Figure 1: Reaction scheme of 9,10 dihydroanthracene-9, 10- α, ß-succinic anhydride
Introduction
The 1950, Otto Paul Hermann Diels and Kurt Alder were awarded Nobel Prize in chemistry for their work on the discovery and development of [4+2] cycloaddition reactions. Diels-Alder reactions are used to synthesize new carbon-carbon bonds, more commonly they form six-membered cyclic compounds. The Diels-Alder reaction is categorized as a pericyclic reaction, which involves the overlap of spatial orbitals as well as the hybridization and delocalization of the molecules.1 The Diels-Alder reaction is a member of a class of reactions called cycloadditions, which are under pericyclic reactions. Usually, the reaction involves three π bonds, two from the diene and one from the dienophile in the reaction to form a six-membered ring.Since this reaction involves four π electrons in the diene and two π electrons from the dienophile, it is sometimes referred to as a 4π + 2π cycloaddition. Various chiral auxiliaries and catalysts for asymmetric Diels-Alder chemistry have been developed that allow the cycloaddition to proceed with very high levels of selectivity.3 The use of chiral Lewis acid catalysts and high pressure to enhance the selectivity and rate of these [4π + 2π]-cycloadditions have further extended the scope of this remarkable reaction.1,2 Diels-Alder reactions are normally favored by electron donating groups on the diene and electron withdrawing groups on the dienophile. The diene must be able to achieve a s-cis conformation to generate the cis double bond in the cyclohexene product.3 Acyclic dienes may rotate around a single bond, but dienes locked in the s-trans conformation do not react.3 The purpose of this experiment is to yield 9,10-dihydroanthracene-9,10-α, β-succinic anhydride via a Diels Alder reaction between anthracene and maleic anhydride, as shown in figure 1. Anthracene acts as the diene and maleic anhydride functions as the dienophile. Xylene is used as a high boiling temperature solvent so that the reaction will proceed quickly. A key characteristic of these reactions is their stereospecificity.3 Based on the interaction between a cyclic diene and a dienophile, different stereoisomeric compounds are formed.
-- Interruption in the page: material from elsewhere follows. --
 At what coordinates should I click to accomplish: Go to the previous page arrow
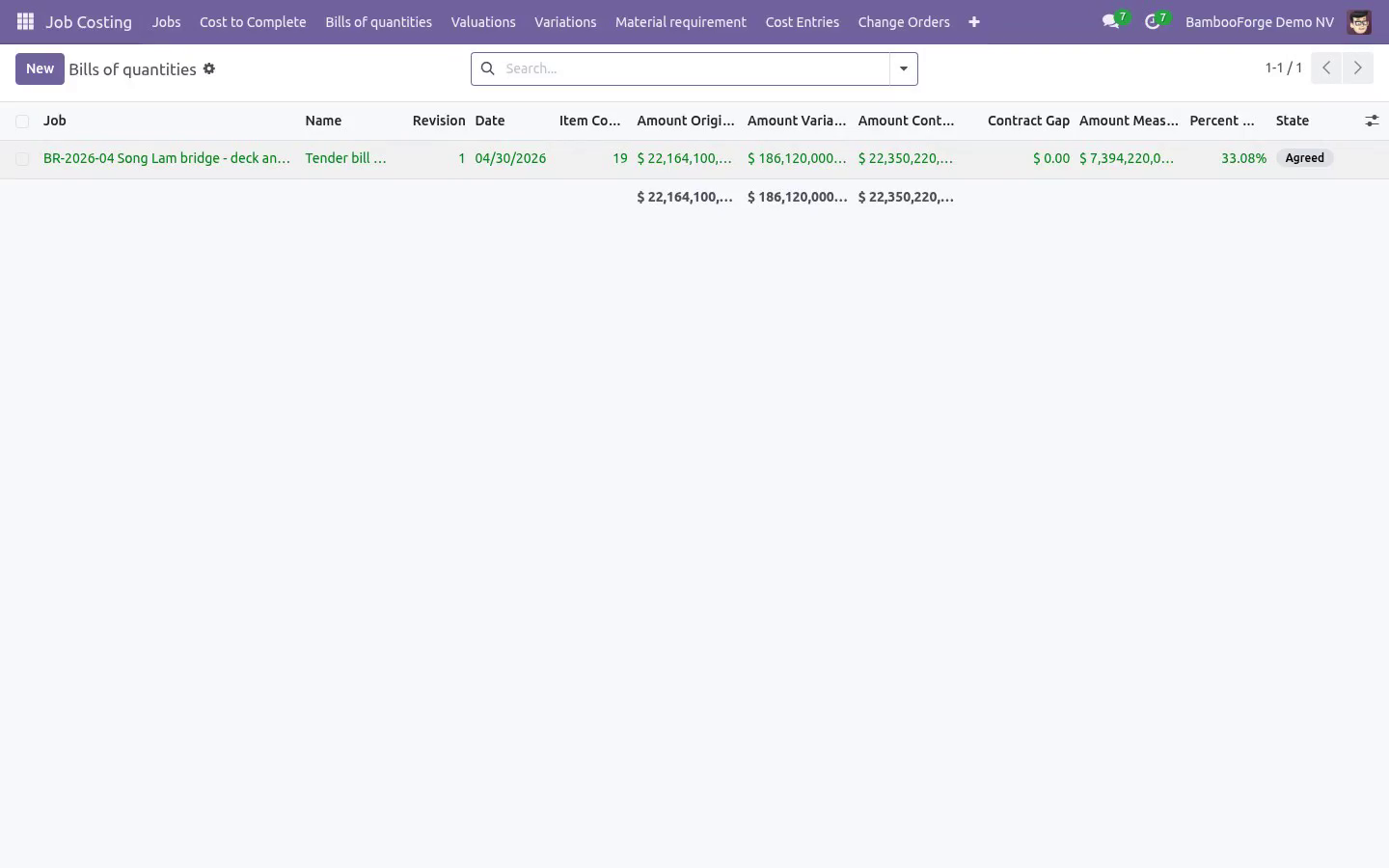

Stereochemistry represents a major component of the Diels-Alder reaction.2 Due to the interaction and arrangement between the conjugated diene and dienophile, an endo and exo product could be formed, which can characterize the reaction as stereo- and/or regioselective.
Experimental
Instruments used: The instruments that were used were the Thomas Hoover Melting, and a Nicolet IR 100 FT-IR were used in this experiment.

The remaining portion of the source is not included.